▶ _Stated exercise_
Rewrite the entries from the line with "You are a computer-use" through the end of the records, swapping "Angela" for "Bruno" and keeping everything else the same. Leave the pictures out of your answer.

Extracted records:

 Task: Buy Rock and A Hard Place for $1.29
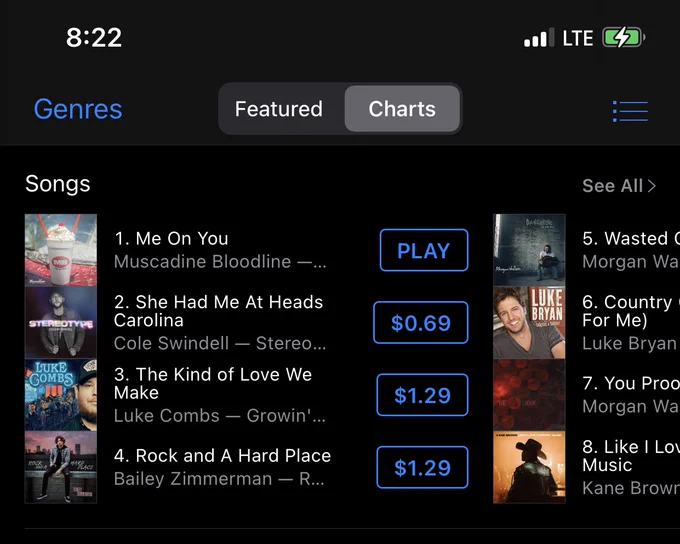click(422, 468)
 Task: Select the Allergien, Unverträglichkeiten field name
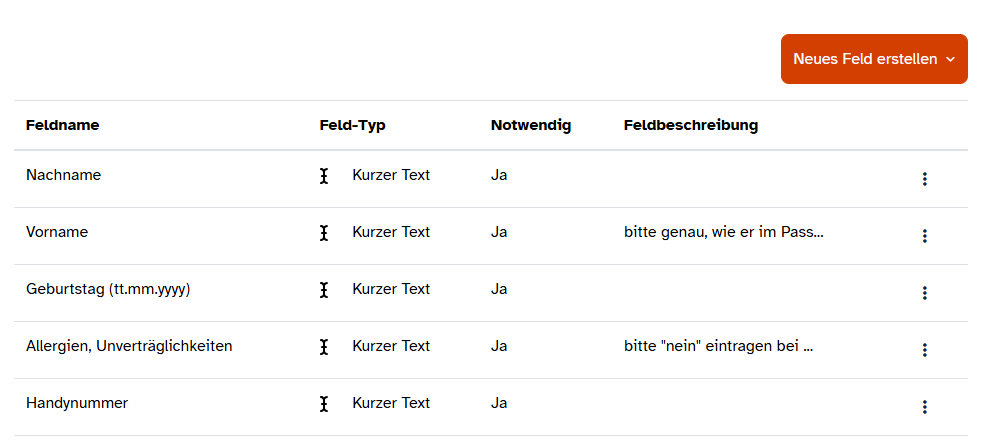pos(129,346)
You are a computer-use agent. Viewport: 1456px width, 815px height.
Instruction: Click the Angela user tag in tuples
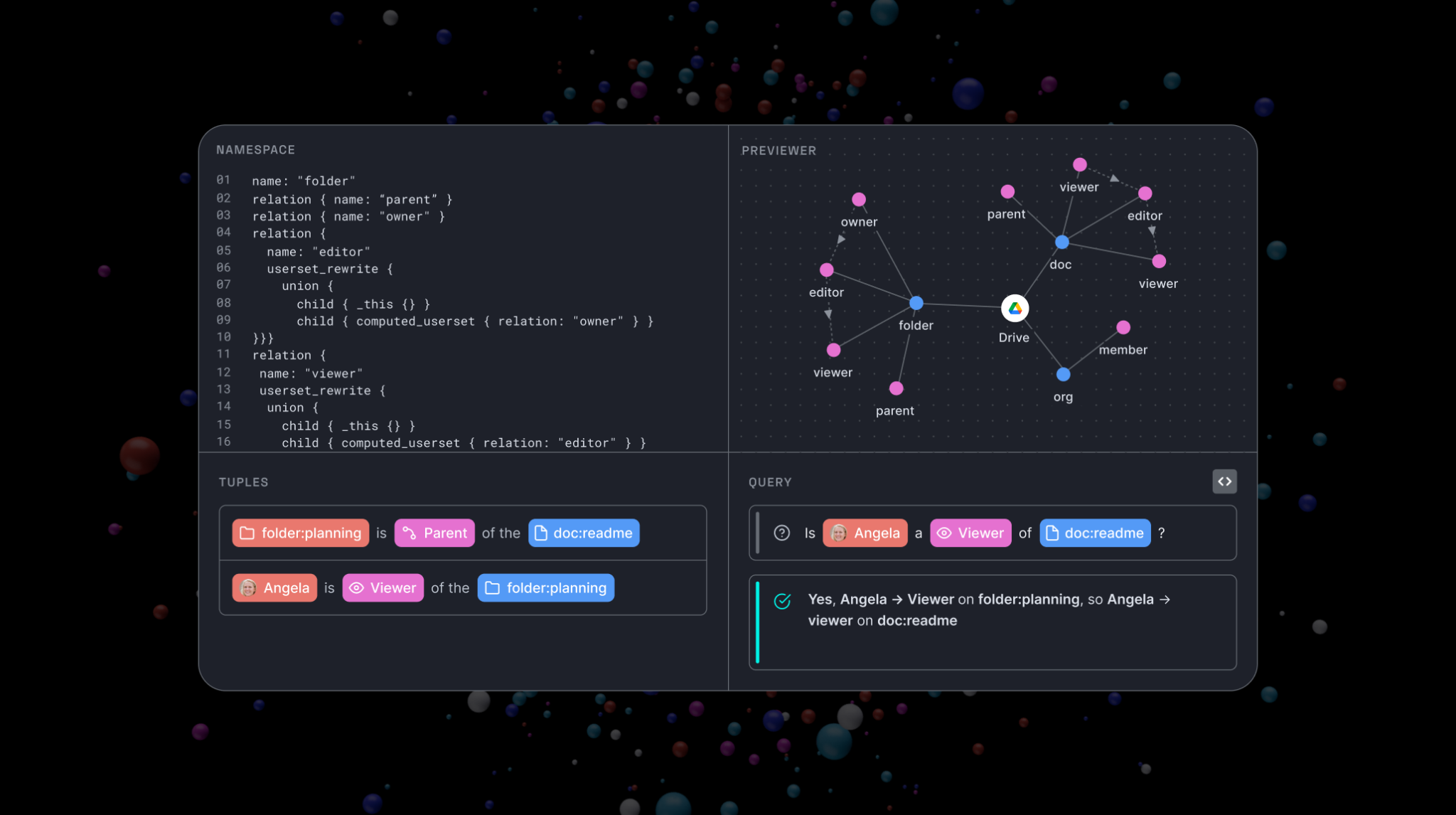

▶ _Completed task_
You are a computer-use agent. Viewport: 1456px width, 815px height.
Instruction: Click the Bruno user tag in tuples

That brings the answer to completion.